メジャーな命令型言語の最近のバージョンでは,関数プログラミングの要素を取り入れた機能が入ってきました。使っている言語の新機能をうまく活用し,より良い開発につなげるには,今,関数プログラミングを押さえておくことは効果的ではないでしょうか。

しかし,関数プログラミングにおける思考方法は,よく知られた構造化プログラミングやオブジェクト指向プログラミングのそれとは大きく違う面があります。

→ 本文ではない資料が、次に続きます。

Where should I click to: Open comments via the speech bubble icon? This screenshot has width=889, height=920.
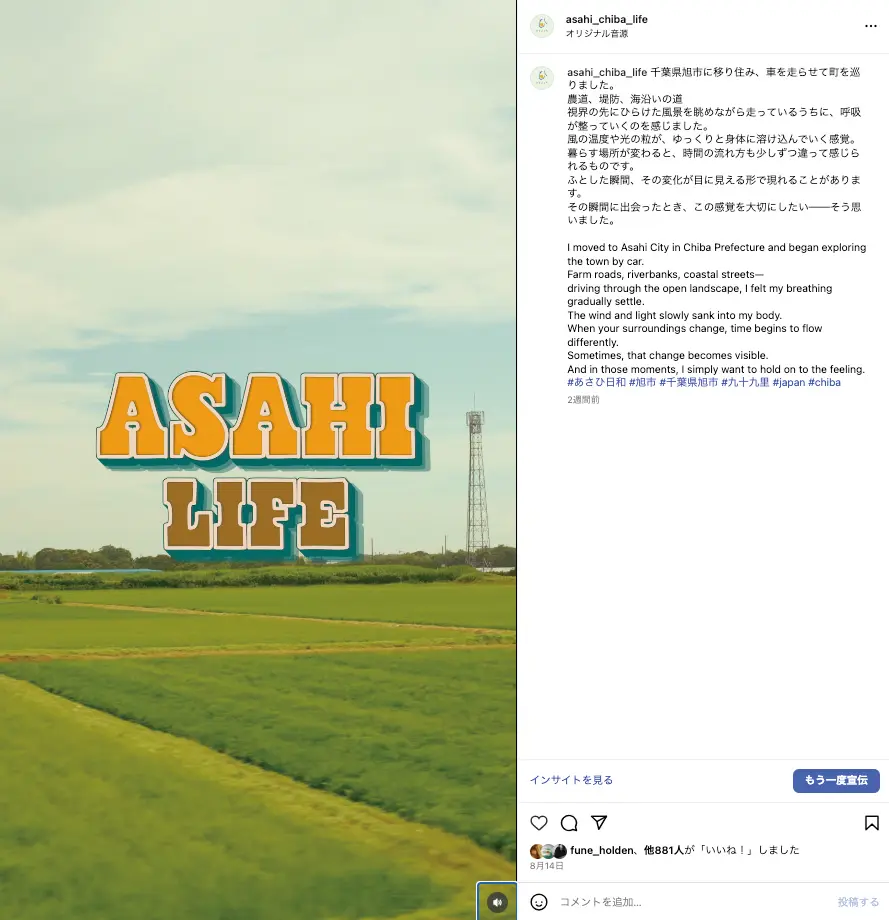pos(569,822)
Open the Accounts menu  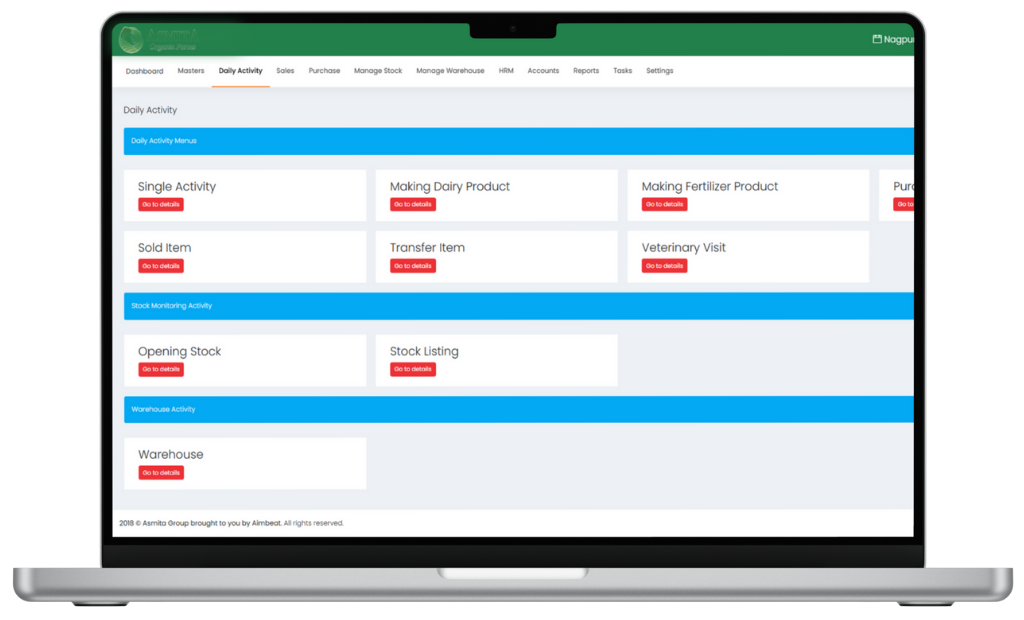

書き方がわかっても,考え方が伴わなければ,プログラムとはそうそう書けるものではありません。

本書では,関数プログラミングのエッセンスを厳選解説。

関数型言語Haskell最新版を用いつつ,現場の方々に向けて,Java 8,C++11,C言語,JavaScript,Rubyをはじめ,各種の命令型言語との比較や,言語固有の新機能の活用術,注意点も豊富に盛り込みました。

加えて,オススメの開発/設計テクニックと題し,トップダウンの思考法や,言語の強みを活かす技法もステップバイステップで紹介します。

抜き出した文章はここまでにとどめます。